Swallow thought about the circumstance that the sculpture was in, someone putting down his fishing utensils and throwing the basket of fish on the table and it spilling on to the cloth, ready to be sliced up by the cook. This is important as it shows the realistic organization that swallow has created using carved objects. The signs used are the unclean bench, fish scattered all over the table, the already used knife, the scrunched table cloth and the apron that’s on the side. Ricky has used the bench the tools, the fish placed in the middle of the table and already used knife to make the sculpture more life-like. Its more like someone was just there butchering their fish, they vanished and that’s when swallow captures his frame. It make me feel that I’m not doing enough that this person is struggling to make money or that he is fishing for his food and I’m having it easy, it also can be shared with other people like homeless people or financially poor people. It’s an eye opener for people that are able to pay for things without worry or working hard. There are signs of new technology in this sculpture the tools used and the amount of fish suggest that there must be some updated tool to catch all these as it would be impossible for a caveman to catch this many. The fact that this looks like this person is some butcher because of all these fish I guess that he would support the new technology as it is supporting him with more fish so that he’s business can thrive.

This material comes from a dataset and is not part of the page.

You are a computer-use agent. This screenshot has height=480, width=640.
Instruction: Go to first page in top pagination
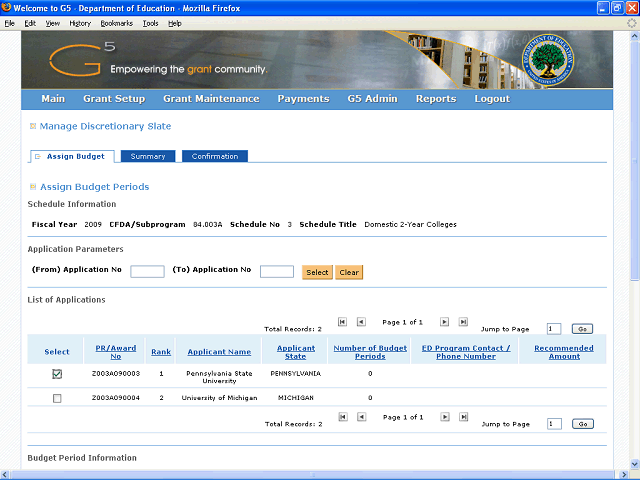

Yes it either focuses on the stereo type of the hard worker or the laidback Australian coming in with the daily catch ready to fry up on the barbecue. I believe that the artwork is trying to say that some people have it to easy as some people are fighting for survival. It shows people of that age can relate to the same hardworking nature as in the sculpture.
The table that he has used is an appropriation of the Australian household table but he has turned it into the workbench for his subject. The fish also have been created so that they seem dead with huge big eyes and the way that there body’s are positioned indicate there deceased nature. It can relate and effect people who are involved with fish in their life. “Killing time” is a great sculpture for many reasons, its meaning to the artist, the artistic techniques used, its realistic nature and the relatable context within.
Ricky has thought about how he can represent a bit of himself in this artwork and how he can relate it to other people. “A creation to remember” (Brian Sherwin (born January 22, 1980) is an American art critic, writer, and blogger).